Charlieplexing is an electronics technique pioneered by Charlie Allen at Maxim in which relatively few I/O pins on a microcontroller can be used to drive a large number of devices, in my case LEDs. It has become known as Charlieplexing in his honour. This technique is possible because each pair of pic pins can be used either way around or made inputs which makes the pin high impedence and essentially invisible to the rest of the circuit.

With Charlieplexing, N output pins can be used to drive N x (N-1) LEDs. This is a huge advantage over a traditional multiplexed display. So for 72 LEDs we can use just 9 pins to address 72 pins, 9 x 8 = 72. A conventional matrix would need a 9 x 8 configuration or 17 pins to achieve the same result.

I started to design my first charlie clocks on this basis and they worked just fine.

An etched board and an assembled clock. This one is for a dual LED clock and uses all combinations of an 11 x 12 charlieplex to drive 132 LEDs.

Further developments

After a few experiments and changes of layout, I discovered that a 72 LED clock face lends itself much better to twelve sets of six LEDs, although this means using more pic pins and intellectually is less satisfying. So if I used twelve outputs I found I could simplify any hand wiring, especially useful as I etch single-sided boards. Eventually I have settled on a system where the LEDs are divided into two sets of six cathode groups, with the six unused anodes on one side providing the cathodes for the other side. I can best explain this by means of a diagram:

Left: the 12 colours represent the wiring from the 12 pins from the microcontroller. Right: a PCB design derived from the concept.
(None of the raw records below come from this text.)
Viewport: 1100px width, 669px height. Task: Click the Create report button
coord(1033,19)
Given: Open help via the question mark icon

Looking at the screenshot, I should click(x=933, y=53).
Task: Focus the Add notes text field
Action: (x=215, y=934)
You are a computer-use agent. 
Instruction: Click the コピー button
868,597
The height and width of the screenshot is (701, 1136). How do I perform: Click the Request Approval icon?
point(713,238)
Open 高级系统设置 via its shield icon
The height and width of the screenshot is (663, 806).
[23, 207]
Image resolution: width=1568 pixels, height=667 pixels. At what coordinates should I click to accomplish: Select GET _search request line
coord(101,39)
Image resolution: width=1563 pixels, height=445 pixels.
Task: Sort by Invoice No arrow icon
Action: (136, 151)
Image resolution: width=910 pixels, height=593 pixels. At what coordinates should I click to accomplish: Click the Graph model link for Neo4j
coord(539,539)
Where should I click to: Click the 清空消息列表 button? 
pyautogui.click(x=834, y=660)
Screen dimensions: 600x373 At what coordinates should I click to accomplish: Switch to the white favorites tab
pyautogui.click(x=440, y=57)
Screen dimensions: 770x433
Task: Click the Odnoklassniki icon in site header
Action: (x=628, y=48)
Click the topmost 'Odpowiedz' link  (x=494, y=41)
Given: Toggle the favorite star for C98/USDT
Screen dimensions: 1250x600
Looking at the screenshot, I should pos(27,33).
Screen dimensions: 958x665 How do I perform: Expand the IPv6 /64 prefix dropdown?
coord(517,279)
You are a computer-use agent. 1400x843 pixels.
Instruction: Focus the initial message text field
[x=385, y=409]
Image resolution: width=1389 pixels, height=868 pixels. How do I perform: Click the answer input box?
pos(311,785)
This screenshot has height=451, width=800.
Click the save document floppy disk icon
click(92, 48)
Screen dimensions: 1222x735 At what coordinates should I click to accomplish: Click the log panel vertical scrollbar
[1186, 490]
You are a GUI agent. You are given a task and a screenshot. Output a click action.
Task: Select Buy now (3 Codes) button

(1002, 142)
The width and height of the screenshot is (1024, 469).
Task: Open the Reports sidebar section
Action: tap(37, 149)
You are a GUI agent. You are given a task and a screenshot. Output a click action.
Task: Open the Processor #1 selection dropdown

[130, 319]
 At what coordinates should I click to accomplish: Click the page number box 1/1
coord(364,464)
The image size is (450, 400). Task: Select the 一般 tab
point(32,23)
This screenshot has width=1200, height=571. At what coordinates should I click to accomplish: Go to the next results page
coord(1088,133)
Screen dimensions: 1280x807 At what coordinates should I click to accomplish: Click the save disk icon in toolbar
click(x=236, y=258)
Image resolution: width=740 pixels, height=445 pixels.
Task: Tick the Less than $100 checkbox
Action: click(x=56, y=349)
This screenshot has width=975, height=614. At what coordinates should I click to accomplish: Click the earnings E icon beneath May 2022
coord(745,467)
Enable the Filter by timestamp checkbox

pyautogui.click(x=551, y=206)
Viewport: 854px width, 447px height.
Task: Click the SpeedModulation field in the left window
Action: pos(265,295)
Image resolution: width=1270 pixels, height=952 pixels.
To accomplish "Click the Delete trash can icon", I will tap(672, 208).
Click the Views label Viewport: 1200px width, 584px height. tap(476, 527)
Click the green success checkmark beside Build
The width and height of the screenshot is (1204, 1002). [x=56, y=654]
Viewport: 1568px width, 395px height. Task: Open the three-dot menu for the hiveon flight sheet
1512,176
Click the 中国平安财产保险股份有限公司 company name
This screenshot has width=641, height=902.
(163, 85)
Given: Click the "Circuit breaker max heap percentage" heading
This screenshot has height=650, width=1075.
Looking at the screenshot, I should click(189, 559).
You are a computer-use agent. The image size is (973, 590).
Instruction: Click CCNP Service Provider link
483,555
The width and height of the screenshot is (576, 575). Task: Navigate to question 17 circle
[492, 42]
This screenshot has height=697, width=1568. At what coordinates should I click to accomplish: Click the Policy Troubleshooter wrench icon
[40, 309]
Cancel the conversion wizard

The circuit layout includes the cathode resistors for each group of 6 LEDs, switches, watch crystal and caps, the PIC microcontroller, a 5v voltage regulator and its associated caps. That is the sum total components. The board measures 4″ or 100mm square.

This Post Has 4 Comments

  1. shinas

    Hi ,
    Dear friend if you don’t mind. can you please send me the clock code. I would like to make one for me 😊

    1. clock-it

      Programmed microcontrollers are available from me at modest cost.

      1. Chris Bussey

        Have you ever done a 60 sec + 60 min + 12 hour clock requiring 12 pins and 132 leds?

        I realise you would have to sweep across potentially 3 led’s per second and utilise persistance of vision to get a realistic display but, what a clock!

        1. clock-it

          The two small pictures at the top of the page show a Charlieplexed clock with 132 LEDs. It has its own page at http://clock-it.net/dual-redgreen-clock-with-animations/ I am driving about 15 in rapid succession to create the illusion that they are lit at the same time. This rate has to be way in excess of 3 times a second, more like 1000 times a second.